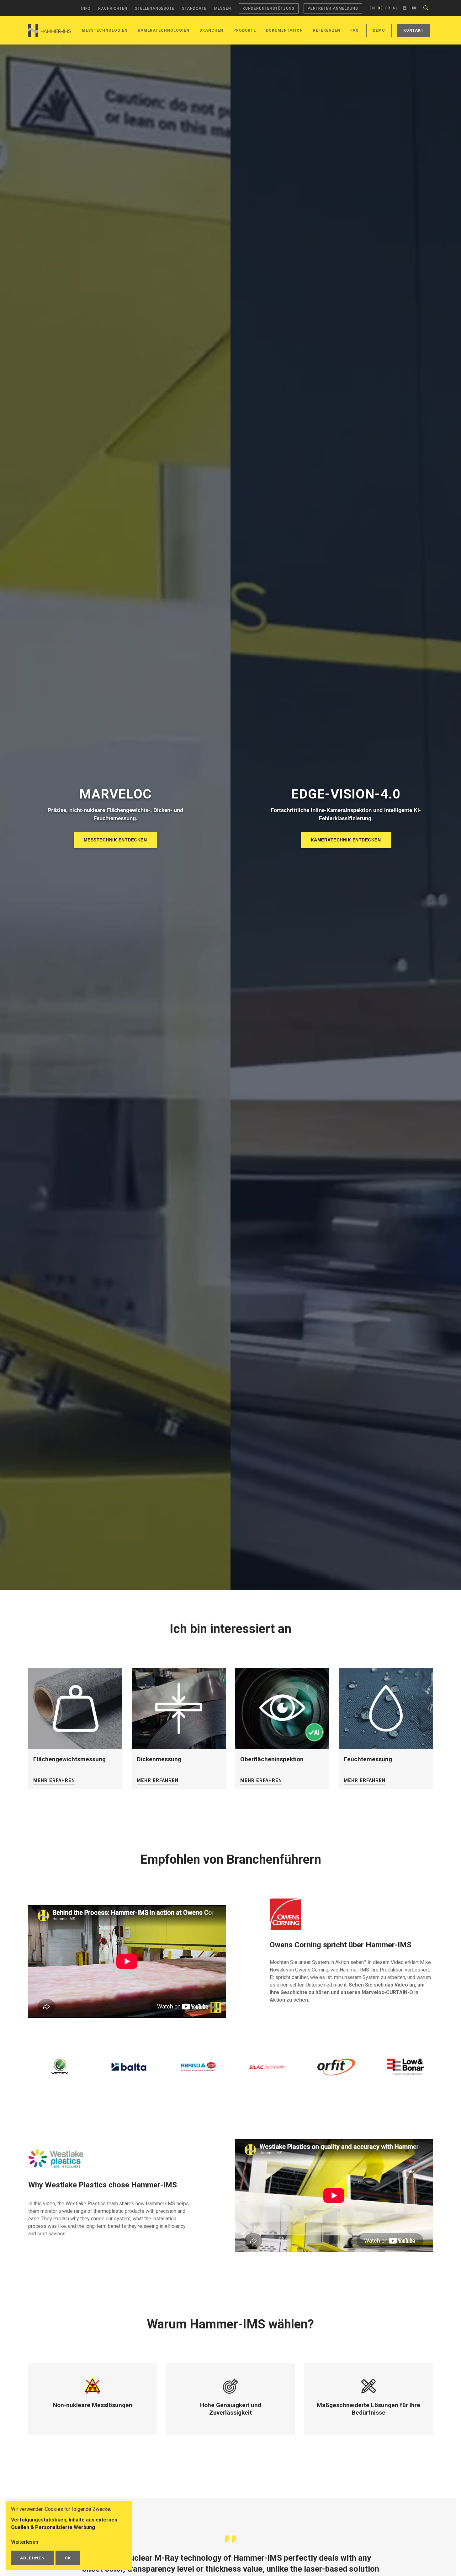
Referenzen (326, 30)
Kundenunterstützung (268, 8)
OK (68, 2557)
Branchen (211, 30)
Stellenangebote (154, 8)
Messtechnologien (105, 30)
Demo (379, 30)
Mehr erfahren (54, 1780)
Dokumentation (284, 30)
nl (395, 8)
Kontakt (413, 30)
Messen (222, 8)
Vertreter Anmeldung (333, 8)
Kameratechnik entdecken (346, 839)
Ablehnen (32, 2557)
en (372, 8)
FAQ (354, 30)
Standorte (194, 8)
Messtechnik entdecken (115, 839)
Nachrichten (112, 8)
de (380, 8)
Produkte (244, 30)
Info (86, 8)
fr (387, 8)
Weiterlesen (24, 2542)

____

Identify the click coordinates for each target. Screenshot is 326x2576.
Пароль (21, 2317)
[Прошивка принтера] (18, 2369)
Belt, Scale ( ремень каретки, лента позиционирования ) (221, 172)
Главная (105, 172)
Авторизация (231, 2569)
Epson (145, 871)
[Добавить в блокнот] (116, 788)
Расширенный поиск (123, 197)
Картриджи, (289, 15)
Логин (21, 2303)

____

## [Work order]
Within the material above, extract exactly the lines that start at the line containing "Messen (222, 8)" and stop after the line containing "Weiterlesen (24, 2542)", and only those.

## [Answer area]
Messen (222, 8)
Vertreter Anmeldung (333, 8)
Kameratechnik entdecken (346, 839)
Ablehnen (32, 2557)
en (372, 8)
FAQ (354, 30)
Standorte (194, 8)
Messtechnik entdecken (115, 839)
Nachrichten (112, 8)
de (380, 8)
Produkte (244, 30)
Info (86, 8)
fr (387, 8)
Weiterlesen (24, 2542)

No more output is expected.